Between November 2001, when the national recession officially ended, and June of this year, national gross domestic product steadily rose. Yet, overall employment continued to fall, giving rise to a second consecutive "jobless recovery." (The first followed the 1990-91 recession).
Since the start of the recession in March 2001, the nation's private sector employers have cut 3.3 million jobs, virtually all in the manufacturing sector. But 40 percent of those losses have occurred since the recession ended.
Little wonder, then, that the recent period of economic expansion has been dubbed not just a jobless recovery, but more to the point, a "job-loss" recovery.
Because the job losses are permanent, rather than cyclical, most employers are not calling laid-off workers back to their old jobs, the New York Fed said in its study. These workers are compelled to find new jobs in new industries or to learn new skills.
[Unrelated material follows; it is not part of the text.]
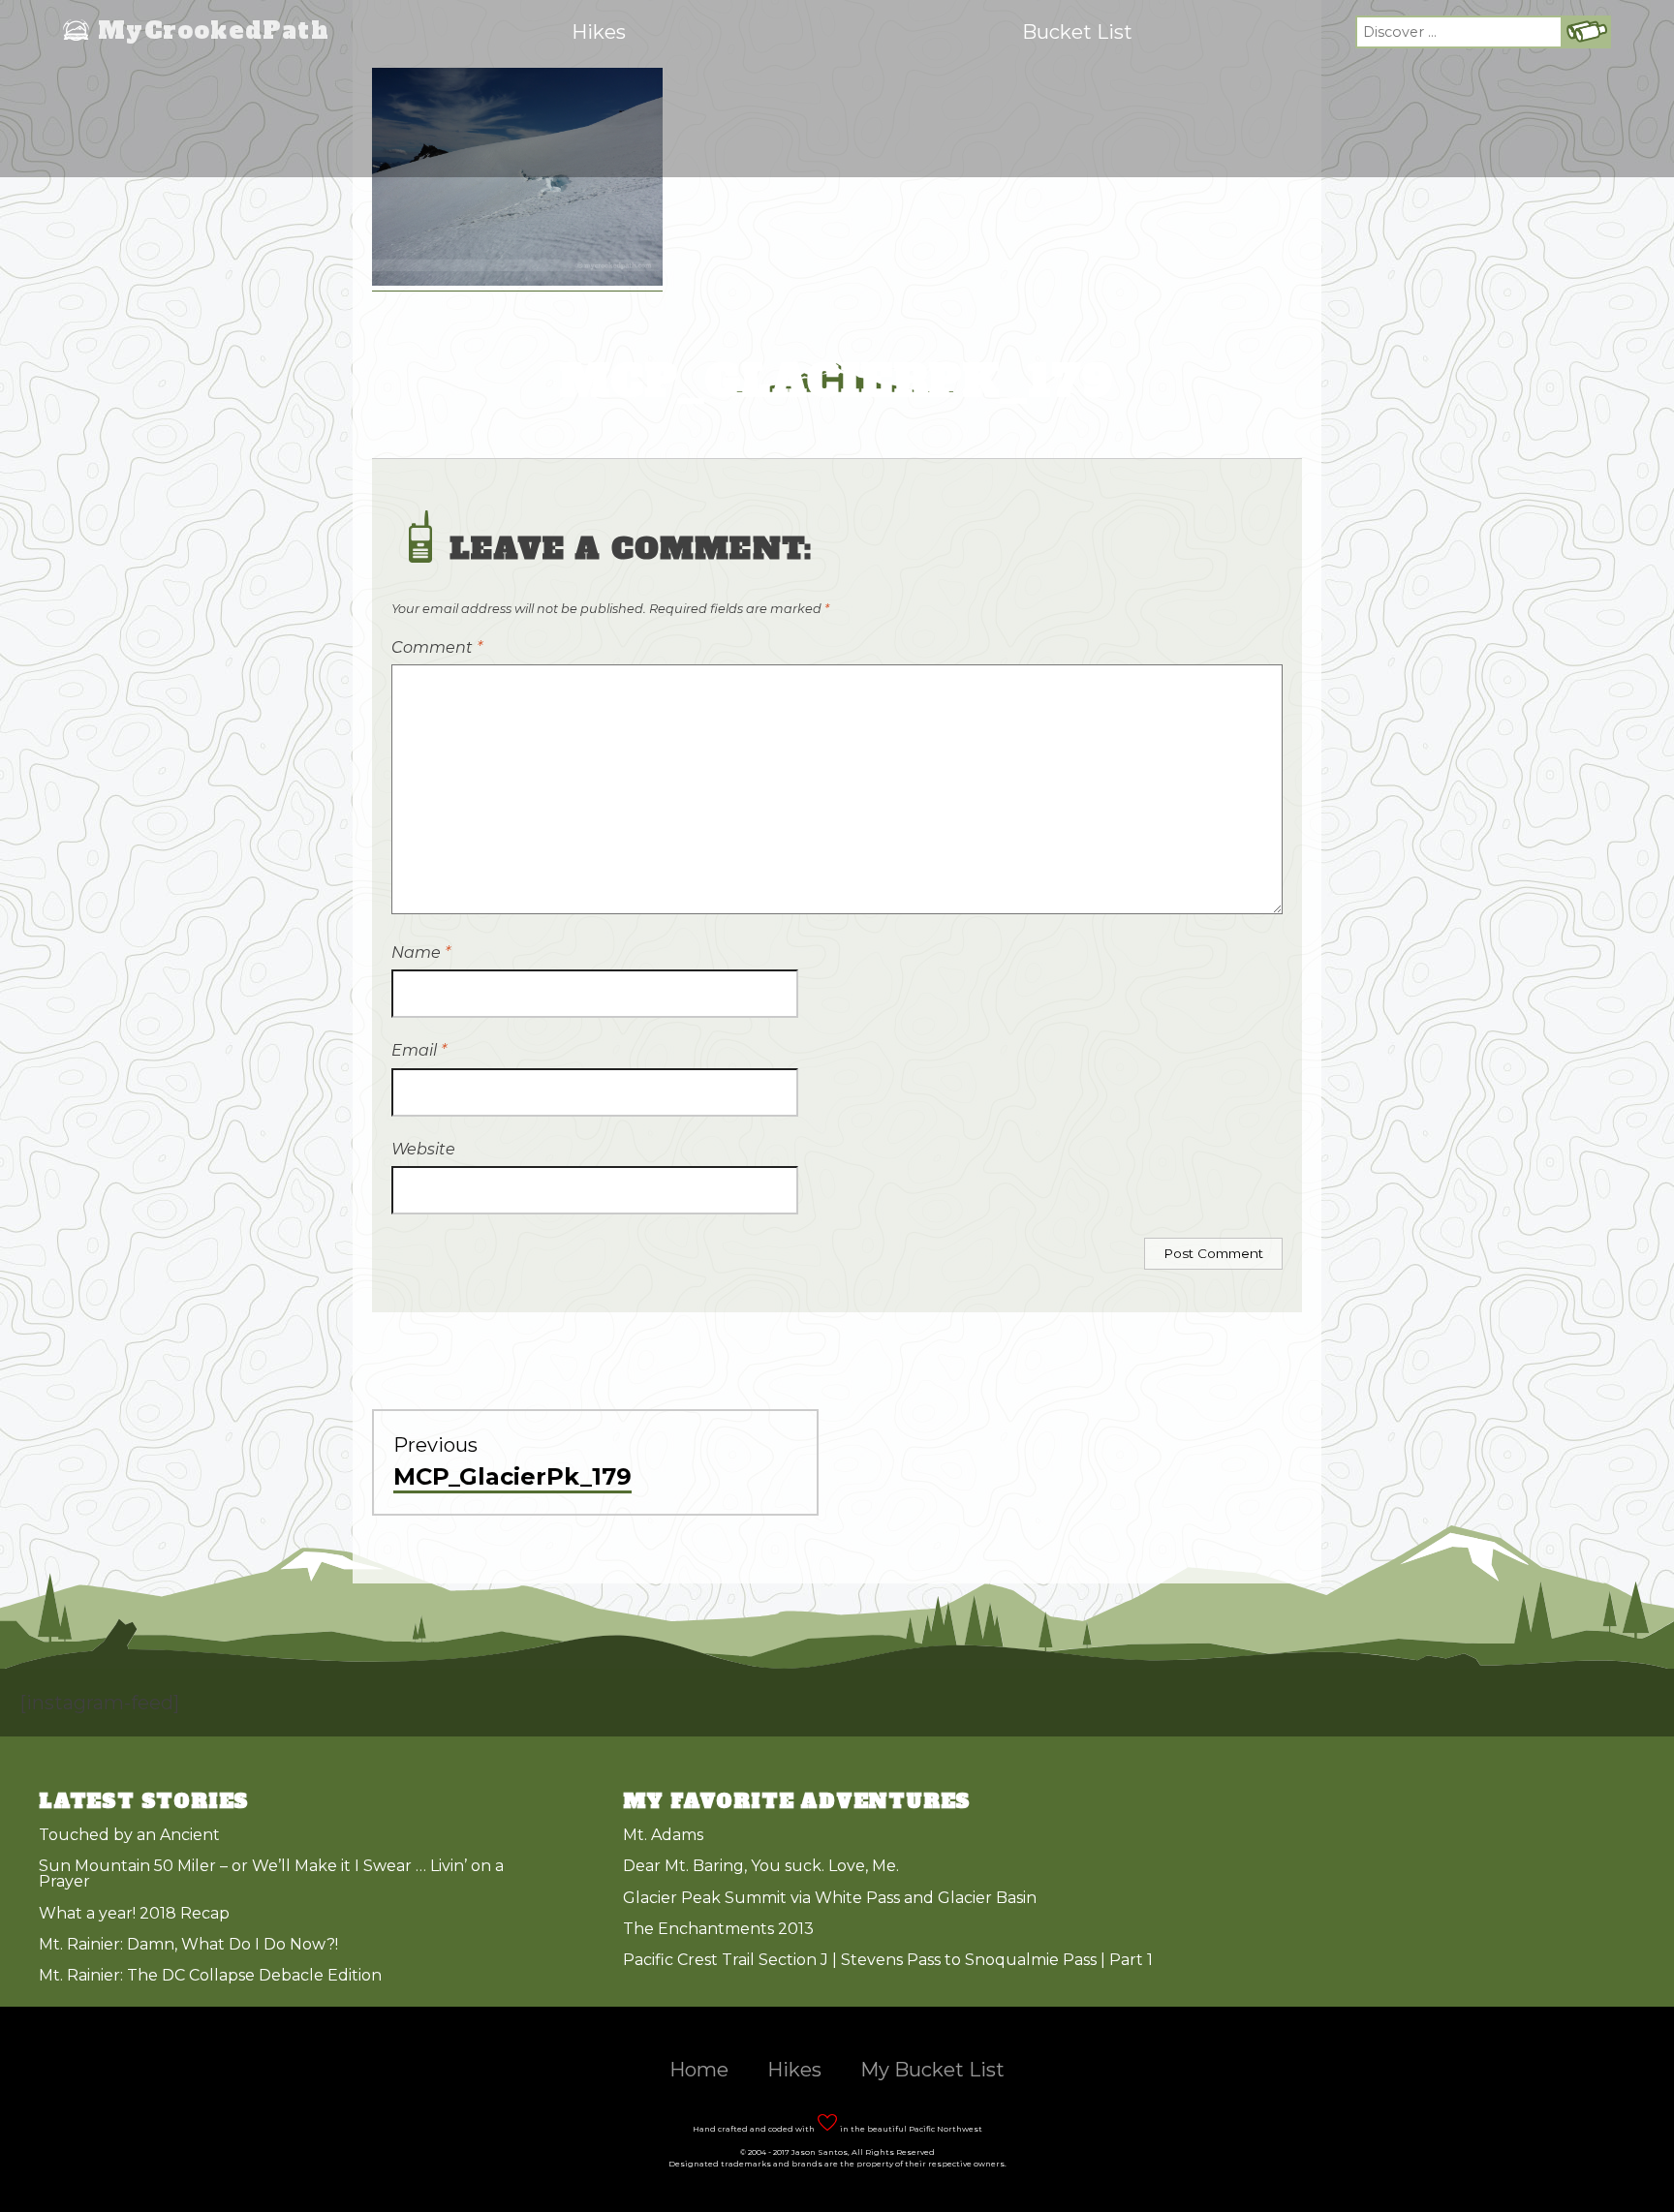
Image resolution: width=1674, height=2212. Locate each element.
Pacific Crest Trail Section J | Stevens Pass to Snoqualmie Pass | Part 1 (888, 1960)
Permanent losses in this recession have come mostly in the communications, electronic equipment, and securities and commodities brokerage industries, which continue to shed jobs, the bank said.
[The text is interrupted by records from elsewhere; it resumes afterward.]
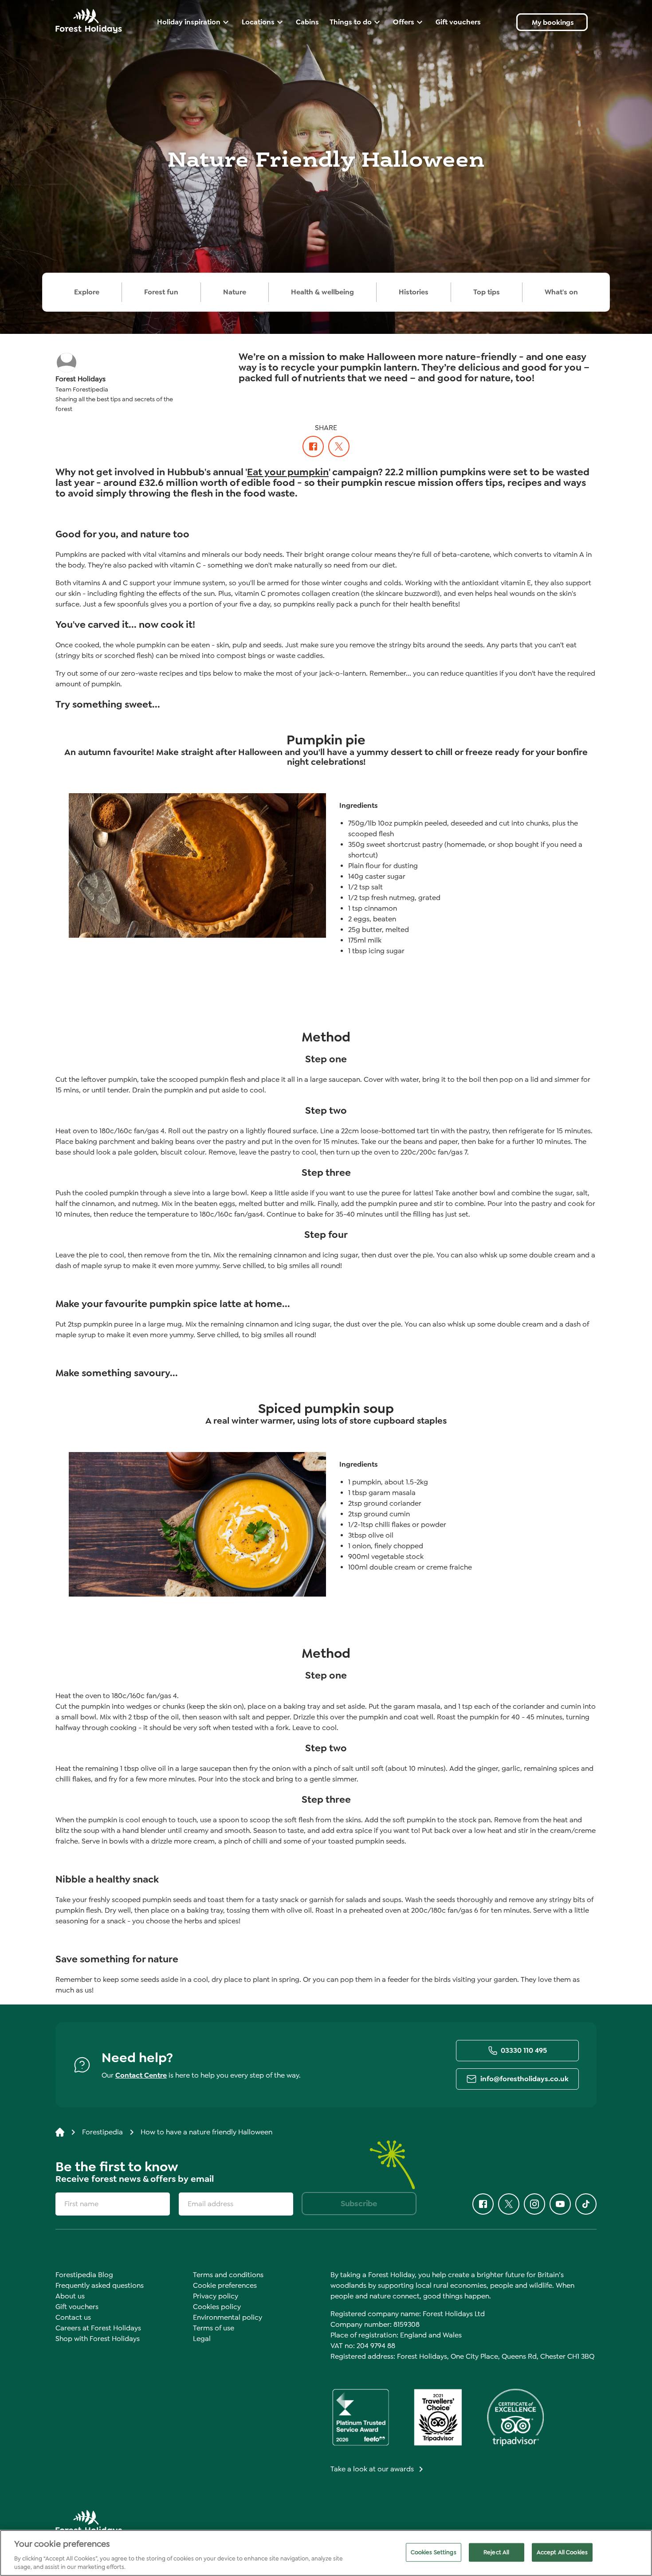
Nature (234, 292)
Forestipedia (102, 2132)
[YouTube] (560, 2204)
In spite of weak or nonexistent employment growth, the national and regional economies are expanding at a healthy pace, and the manufacturing industries, which have borne the brunt of this recession, appear on the cusp of a sustained recovery.
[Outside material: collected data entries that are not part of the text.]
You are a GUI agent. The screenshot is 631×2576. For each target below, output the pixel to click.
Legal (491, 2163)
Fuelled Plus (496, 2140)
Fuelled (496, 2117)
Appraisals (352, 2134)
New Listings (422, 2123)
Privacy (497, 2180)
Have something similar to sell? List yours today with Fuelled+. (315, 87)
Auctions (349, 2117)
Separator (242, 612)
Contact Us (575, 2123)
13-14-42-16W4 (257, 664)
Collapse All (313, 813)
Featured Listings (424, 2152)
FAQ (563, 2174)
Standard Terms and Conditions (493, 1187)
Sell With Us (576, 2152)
The nation's gross domestic product grew by a 3.3 percent annualized rate in the second quarter of this year, and is expected to grow 4 percent in the second half.
Until recently, consumer spending was the only reliable engine of economic growth. However, business spending, the laggard in this recovery, is finally catching up.
Corporate spending on computer technology and other business equipment has risen steadily since the start of the year. Purchases of equipment and software, for example, jumped by 8.3 percent in the second quarter, the biggest advance in three years. The trend continued in July and August as production of business equipment soared.
The surge in business spending has sown the seeds of a manufacturing recovery. It is giving the economy the lift it needs to start creating new jobs in 2004, economists say. For now, manufacturers are meeting higher demand by working down their inventories and becoming more productive.
The manufacturing recovery has shown up not only in national data, but also in closely watched manufacturing activity in the Philadelphia and New York regions, which encompasses most of New Jersey.
Manufacturing activity in the Philadelphia region, which includes South Jersey, expanded at its fastest pace in five years in August, driven by rising orders and shipments, the Philadelphia Federal Reserve Bank reported.
The bank also reported that its index of current economic activity for New Jersey increased again in July, having moved up steadily over the last 12 months. Finally, the bank's leading economic index for New Jersey was positive in July, evidence that the recovery is gaining momentum.
Manufacturing activity has also shown steady improvement in the New York region, which includes the northern New Jersey counties. The Federal Reserve Bank of New York said manufacturing expanded in the region improved for a fifth straight month in August, as shipments and new orders continued to rise.
A number of significant factors have come together that favor a rapid economic expansion and modest job growth over the next year and a half. They include:
- A surge in corporate profitability and cash flow over the last nine months, giving companies the wherewithal to spend.
- Record low interest rates. (Federal Reserve policy makers recently voted to keep the benchmark US interest rate at 1 percent, the lowest since 1958.)
- Sharply higher stock prices, giving companies access to cheaper equity.
- Record federal stimulus in the form of federal tax cuts and higher defense spending.
- Extra cash in the hands of consumers from the tax cuts and a recent wave of cash-out mortgage refinancings.
- Falling product inventories and an easing of the capacity glut that has plagued companies since the start of the recession.